Data extracted from a collection
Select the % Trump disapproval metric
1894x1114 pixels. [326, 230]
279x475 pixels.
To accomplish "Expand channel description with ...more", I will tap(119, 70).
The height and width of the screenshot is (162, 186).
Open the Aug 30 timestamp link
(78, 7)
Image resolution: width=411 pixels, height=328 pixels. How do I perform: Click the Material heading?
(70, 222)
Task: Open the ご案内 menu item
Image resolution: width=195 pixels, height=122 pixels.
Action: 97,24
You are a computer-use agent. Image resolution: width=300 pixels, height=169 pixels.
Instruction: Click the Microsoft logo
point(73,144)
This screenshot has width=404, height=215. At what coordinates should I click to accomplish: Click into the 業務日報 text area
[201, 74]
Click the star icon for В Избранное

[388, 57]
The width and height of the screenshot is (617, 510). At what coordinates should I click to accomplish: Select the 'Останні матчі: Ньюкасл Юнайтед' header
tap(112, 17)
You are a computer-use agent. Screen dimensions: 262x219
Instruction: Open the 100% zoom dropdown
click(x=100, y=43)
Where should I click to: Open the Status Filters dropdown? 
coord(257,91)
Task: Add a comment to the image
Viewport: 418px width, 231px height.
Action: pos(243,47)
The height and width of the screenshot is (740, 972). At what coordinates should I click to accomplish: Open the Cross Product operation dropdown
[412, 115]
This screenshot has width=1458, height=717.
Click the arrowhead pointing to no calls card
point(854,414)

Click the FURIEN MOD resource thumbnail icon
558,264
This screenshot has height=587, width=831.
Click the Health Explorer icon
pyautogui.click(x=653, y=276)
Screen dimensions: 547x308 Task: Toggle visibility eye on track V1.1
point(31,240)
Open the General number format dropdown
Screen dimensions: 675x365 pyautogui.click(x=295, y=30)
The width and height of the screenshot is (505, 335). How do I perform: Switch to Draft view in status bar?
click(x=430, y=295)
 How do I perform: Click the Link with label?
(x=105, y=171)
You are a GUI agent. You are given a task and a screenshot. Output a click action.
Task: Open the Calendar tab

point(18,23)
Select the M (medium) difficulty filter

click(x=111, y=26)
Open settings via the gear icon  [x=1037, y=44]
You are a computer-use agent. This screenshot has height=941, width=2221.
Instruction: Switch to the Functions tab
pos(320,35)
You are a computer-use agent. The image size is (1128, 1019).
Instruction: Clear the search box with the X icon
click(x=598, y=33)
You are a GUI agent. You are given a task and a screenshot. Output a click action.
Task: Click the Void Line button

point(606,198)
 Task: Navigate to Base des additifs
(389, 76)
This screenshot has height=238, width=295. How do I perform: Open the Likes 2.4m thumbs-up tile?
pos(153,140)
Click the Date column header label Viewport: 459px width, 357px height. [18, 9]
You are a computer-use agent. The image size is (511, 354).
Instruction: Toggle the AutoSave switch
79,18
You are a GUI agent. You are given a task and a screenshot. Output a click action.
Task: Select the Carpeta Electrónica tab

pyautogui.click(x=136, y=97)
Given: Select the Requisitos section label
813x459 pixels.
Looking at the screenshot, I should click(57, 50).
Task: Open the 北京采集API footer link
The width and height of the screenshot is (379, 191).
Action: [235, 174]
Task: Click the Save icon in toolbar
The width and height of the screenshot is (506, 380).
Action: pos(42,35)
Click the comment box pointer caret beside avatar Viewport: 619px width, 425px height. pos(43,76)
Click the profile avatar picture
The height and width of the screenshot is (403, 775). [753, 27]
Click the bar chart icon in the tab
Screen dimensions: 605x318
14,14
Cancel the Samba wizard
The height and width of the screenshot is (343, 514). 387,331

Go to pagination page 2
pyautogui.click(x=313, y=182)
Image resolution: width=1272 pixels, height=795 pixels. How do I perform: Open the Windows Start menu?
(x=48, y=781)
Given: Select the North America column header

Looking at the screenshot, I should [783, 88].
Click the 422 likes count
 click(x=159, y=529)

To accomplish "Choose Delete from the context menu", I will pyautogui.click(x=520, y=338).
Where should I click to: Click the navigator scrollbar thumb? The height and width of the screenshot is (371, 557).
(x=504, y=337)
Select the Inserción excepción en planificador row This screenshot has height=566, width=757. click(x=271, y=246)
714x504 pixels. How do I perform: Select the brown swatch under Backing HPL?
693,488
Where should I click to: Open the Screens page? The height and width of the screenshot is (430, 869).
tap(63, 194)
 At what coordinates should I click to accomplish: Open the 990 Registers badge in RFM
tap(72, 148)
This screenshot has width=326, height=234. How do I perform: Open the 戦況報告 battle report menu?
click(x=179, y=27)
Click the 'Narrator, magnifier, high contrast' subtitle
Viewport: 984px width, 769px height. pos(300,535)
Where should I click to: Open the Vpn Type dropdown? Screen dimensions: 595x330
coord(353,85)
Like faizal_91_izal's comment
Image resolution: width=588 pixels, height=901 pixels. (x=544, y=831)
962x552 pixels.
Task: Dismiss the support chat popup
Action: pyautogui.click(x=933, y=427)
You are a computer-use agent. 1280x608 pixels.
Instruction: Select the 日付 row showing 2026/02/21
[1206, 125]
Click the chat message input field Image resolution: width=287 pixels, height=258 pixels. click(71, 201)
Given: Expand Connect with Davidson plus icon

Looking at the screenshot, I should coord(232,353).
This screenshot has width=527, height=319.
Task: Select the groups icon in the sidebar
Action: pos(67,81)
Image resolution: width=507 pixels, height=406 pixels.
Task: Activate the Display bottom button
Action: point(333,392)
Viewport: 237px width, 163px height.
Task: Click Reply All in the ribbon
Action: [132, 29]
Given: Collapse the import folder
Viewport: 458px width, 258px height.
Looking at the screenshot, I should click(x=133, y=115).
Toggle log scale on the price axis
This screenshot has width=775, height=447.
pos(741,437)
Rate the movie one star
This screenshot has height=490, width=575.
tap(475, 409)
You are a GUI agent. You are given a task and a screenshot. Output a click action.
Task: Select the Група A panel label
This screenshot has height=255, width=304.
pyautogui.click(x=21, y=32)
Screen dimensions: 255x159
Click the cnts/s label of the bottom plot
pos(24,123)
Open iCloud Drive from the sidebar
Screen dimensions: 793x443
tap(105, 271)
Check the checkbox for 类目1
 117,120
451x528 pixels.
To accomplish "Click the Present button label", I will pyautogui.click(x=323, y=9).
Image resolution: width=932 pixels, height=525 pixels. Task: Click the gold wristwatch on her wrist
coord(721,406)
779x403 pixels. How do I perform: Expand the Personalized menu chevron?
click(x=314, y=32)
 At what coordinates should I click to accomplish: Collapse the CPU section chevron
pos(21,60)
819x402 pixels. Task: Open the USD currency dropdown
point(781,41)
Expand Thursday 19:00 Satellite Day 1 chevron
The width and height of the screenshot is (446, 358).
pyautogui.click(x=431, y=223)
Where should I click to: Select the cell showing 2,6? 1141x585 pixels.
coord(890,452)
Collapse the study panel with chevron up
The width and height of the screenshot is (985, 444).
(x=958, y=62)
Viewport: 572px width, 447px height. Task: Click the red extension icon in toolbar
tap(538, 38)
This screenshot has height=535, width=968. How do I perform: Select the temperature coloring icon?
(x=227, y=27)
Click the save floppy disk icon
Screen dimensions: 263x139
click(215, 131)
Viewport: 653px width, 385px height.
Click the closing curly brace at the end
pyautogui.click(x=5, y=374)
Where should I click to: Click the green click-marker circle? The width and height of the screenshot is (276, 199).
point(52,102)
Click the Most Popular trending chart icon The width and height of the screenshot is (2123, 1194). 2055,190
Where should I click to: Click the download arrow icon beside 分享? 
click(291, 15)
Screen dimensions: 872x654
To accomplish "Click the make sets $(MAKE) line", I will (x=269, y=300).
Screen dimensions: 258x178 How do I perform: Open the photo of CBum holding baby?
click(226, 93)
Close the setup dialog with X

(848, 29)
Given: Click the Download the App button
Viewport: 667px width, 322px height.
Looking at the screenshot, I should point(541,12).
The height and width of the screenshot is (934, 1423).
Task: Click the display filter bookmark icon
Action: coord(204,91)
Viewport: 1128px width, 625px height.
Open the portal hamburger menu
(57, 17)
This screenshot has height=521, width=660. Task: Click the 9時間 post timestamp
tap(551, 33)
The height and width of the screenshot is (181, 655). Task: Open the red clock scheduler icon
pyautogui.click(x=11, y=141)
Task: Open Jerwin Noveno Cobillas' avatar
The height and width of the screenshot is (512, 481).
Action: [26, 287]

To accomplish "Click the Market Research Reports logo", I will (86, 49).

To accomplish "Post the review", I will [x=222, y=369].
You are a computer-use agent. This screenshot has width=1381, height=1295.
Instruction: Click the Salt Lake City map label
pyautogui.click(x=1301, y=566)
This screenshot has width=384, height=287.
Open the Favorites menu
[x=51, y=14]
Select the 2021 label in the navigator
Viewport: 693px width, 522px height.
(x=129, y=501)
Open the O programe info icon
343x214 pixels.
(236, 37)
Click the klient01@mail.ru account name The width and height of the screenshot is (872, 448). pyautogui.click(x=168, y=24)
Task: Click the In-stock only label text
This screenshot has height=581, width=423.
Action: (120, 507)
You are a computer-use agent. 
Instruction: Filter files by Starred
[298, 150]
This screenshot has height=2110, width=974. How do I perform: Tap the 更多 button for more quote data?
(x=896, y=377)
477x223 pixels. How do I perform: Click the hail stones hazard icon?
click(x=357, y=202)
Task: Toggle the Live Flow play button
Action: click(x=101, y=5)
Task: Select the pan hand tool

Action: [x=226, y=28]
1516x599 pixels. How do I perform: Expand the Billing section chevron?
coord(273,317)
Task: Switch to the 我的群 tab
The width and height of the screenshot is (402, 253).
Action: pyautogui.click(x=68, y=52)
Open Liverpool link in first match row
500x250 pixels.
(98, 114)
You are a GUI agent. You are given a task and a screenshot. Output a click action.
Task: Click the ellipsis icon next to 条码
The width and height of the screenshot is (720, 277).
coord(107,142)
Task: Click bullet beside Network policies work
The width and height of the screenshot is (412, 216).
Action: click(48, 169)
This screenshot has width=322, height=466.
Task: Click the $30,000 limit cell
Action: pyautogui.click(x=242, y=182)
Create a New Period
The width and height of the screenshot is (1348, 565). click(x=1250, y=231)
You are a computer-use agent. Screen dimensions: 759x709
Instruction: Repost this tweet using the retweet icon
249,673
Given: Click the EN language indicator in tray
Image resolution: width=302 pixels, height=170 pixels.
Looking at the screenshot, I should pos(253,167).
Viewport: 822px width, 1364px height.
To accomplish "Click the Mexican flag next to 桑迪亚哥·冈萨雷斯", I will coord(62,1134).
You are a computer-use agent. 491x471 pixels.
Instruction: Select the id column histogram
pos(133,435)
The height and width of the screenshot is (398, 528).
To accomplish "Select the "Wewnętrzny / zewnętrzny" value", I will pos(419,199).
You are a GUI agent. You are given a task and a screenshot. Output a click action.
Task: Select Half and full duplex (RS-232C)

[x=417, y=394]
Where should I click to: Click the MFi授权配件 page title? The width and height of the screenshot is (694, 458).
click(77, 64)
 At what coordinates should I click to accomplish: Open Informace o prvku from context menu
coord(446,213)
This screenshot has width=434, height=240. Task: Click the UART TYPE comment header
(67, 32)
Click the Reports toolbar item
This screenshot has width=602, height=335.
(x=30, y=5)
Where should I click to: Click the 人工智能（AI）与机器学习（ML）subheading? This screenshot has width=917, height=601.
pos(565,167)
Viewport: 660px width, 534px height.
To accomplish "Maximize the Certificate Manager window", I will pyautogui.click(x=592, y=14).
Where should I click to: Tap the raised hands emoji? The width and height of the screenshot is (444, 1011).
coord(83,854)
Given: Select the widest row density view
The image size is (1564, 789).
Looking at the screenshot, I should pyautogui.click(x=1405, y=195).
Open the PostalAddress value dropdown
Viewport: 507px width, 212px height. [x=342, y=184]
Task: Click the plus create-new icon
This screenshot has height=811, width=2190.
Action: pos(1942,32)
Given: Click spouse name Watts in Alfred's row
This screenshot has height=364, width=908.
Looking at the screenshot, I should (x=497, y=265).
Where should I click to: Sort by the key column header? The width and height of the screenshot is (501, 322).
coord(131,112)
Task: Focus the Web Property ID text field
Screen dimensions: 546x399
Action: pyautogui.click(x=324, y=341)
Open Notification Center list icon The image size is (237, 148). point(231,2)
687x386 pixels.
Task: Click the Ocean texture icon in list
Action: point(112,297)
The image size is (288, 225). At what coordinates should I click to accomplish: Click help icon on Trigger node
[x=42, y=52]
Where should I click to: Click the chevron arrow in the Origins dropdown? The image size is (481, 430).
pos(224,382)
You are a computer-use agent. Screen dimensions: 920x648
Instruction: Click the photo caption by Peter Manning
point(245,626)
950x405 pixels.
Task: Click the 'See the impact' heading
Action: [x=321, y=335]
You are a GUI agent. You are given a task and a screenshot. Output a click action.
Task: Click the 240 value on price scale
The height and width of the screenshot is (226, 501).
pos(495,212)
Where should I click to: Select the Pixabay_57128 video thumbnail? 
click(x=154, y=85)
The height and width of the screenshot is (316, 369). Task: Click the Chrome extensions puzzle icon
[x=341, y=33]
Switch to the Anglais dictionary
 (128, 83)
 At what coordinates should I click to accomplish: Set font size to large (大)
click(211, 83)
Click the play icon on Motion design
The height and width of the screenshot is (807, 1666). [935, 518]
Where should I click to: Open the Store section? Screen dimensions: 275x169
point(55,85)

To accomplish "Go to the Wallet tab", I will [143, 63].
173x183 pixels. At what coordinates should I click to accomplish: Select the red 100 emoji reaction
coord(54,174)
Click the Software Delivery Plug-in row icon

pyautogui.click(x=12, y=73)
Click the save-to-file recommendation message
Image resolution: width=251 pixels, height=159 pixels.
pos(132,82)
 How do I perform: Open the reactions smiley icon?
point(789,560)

** Try it **
Retype exactly the lines of the data above that fall between the line with "Screen dimensions: 872x654" and the line with "Viewport: 1128px width, 625px height.", inclusive, and add nothing.

** Exercise response **
Screen dimensions: 872x654
To accomplish "Click the make sets $(MAKE) line", I will (x=269, y=300).
Screen dimensions: 258x178 How do I perform: Open the photo of CBum holding baby?
click(226, 93)
Close the setup dialog with X

(848, 29)
Given: Click the Download the App button
Viewport: 667px width, 322px height.
Looking at the screenshot, I should point(541,12).
The height and width of the screenshot is (934, 1423).
Task: Click the display filter bookmark icon
Action: coord(204,91)
Viewport: 1128px width, 625px height.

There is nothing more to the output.